Principal R. Snyder is a fictional character in the television series Buffy the Vampire Slayer, played by Armin Shimerman. Shimerman originally auditioned for the role of Principal Flutie, but lost that role to Ken Lerner. Although his full name is never revealed in the series, his desk name-display revealed that the first letter of his first name is R.

Summary
After Robert Flutie is eaten alive by "the Pack" (with the exception of Xander), Snyder replaces him as the principal of Sunnydale High. A strict disciplinarian with a dictator-like personality, he has few friends among the students, except the swim team. Despite or because of his view of adolescents as hormone-ridden pests, he follows his profession out of a sense of civic duty ("When She Was Bad"). Snyder takes an immediate and profound dislike to Buffy, and seeks out any excuse to expel her. He coerces students into serving as chaperones for young children on Halloween, bullies Willow into tutoring Percy and makes her give a passing grade to a swim team member who is failing computer class, and forces everyone to sell candy for the marching band.

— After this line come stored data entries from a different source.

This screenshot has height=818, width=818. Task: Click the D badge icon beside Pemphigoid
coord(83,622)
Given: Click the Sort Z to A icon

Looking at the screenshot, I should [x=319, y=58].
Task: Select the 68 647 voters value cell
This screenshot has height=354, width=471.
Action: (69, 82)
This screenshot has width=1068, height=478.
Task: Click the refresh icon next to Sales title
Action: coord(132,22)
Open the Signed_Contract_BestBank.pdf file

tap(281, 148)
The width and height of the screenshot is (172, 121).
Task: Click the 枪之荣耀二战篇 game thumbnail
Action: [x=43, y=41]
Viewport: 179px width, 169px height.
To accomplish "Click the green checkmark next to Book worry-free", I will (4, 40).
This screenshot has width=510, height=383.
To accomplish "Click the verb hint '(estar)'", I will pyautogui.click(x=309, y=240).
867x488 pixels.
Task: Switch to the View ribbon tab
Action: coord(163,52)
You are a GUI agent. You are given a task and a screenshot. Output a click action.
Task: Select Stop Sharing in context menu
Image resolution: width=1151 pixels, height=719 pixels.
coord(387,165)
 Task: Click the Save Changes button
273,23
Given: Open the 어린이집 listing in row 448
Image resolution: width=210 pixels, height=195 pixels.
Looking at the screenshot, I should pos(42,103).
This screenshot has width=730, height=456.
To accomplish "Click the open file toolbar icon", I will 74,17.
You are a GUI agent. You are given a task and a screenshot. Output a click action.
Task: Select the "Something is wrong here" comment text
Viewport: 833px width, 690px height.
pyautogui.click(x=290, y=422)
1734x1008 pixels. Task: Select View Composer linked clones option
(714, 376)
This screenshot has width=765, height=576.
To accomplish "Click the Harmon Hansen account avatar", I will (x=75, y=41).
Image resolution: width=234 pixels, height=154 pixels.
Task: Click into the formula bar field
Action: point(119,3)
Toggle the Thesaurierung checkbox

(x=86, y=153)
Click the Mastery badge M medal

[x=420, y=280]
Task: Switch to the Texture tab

Snyder (along with Police Chief Bob Munroe) turns out to be one of the many people Mayor Richard Wilkins had put in place to cover up supernatural activities in Sunnydale ("School Hard", "I Only Have Eyes For You"), and he was hostile towards Buffy because Wilkins had so ordered him. According to the later episode, Snyder was specifically chosen as principal because the authorities believed he was uniquely suited for the job's equally unique pressures, but precisely what in Snyder's past might have so qualified him was never discussed. The only insight into Snyder's past was his Band Candy-induced regression to adolescence, where he is a socially inept geek without an obvious understanding of the supernatural.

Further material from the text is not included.